→ **Requirement**: Everything from the line holding "You are a computer-use agent." to the end of the listing below should be copied exactly, line for line, minus the pictures.

*** Records for the exercise

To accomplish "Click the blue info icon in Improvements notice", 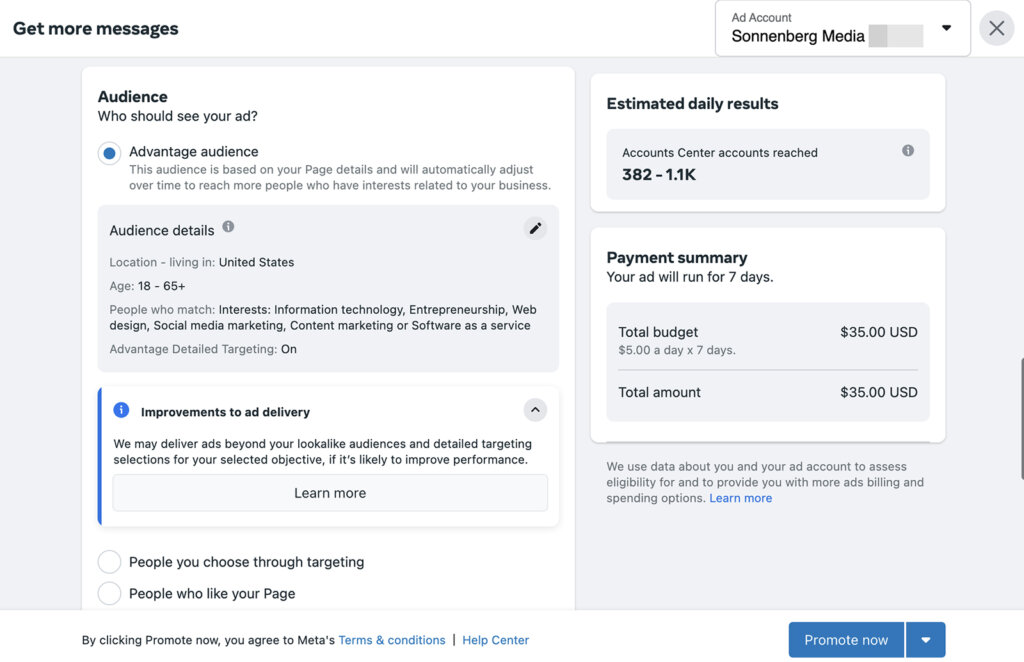I will (x=120, y=410).
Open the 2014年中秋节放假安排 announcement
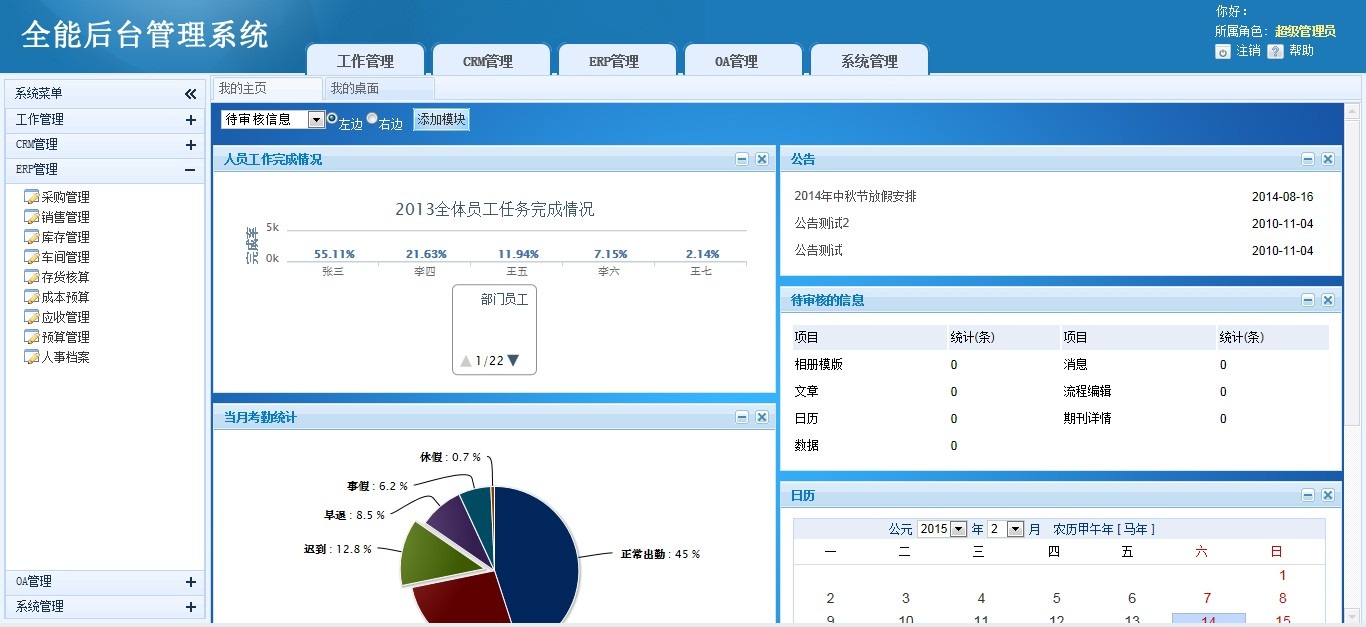The image size is (1366, 627). (x=855, y=197)
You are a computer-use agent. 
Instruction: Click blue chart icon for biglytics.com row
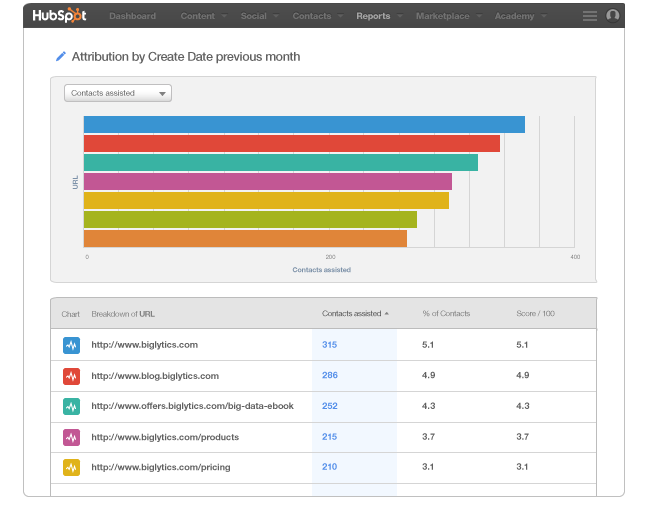click(x=71, y=345)
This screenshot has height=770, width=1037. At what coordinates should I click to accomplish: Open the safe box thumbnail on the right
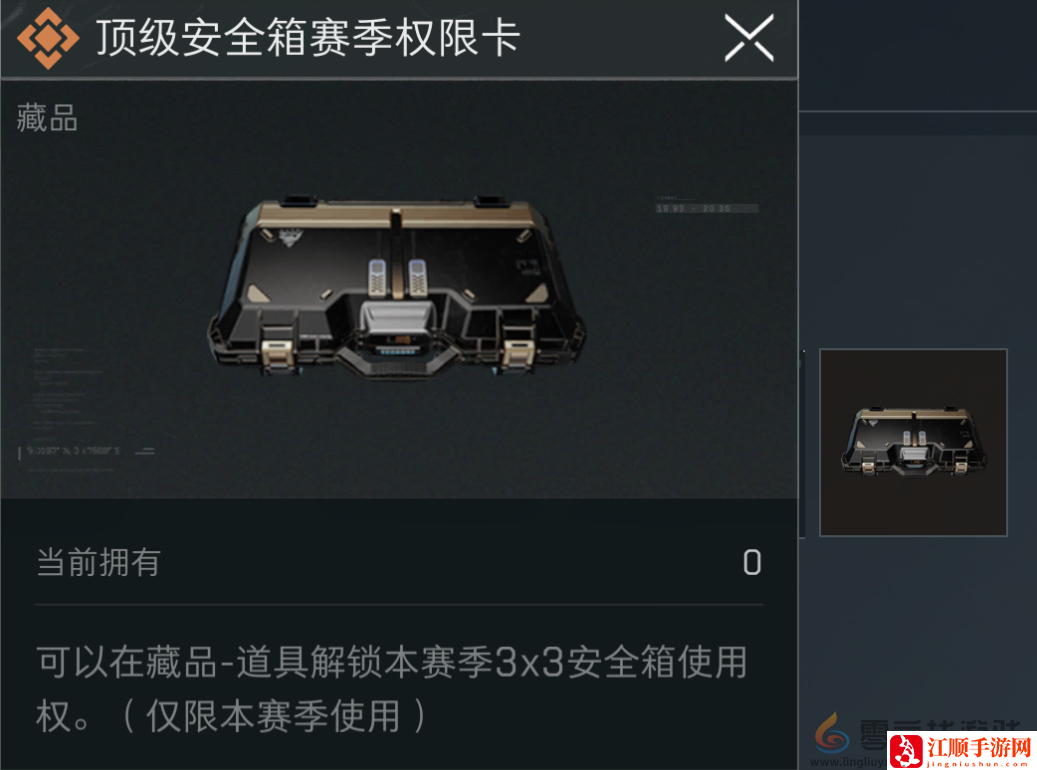pyautogui.click(x=913, y=442)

******

→ **Completed task**:
You are a computer-use agent. 
Instruction: Click blue chart icon for biglytics.com row
click(x=71, y=345)
This screenshot has height=770, width=1037. At what coordinates should I click to accomplish: Open the safe box thumbnail on the right
pyautogui.click(x=913, y=442)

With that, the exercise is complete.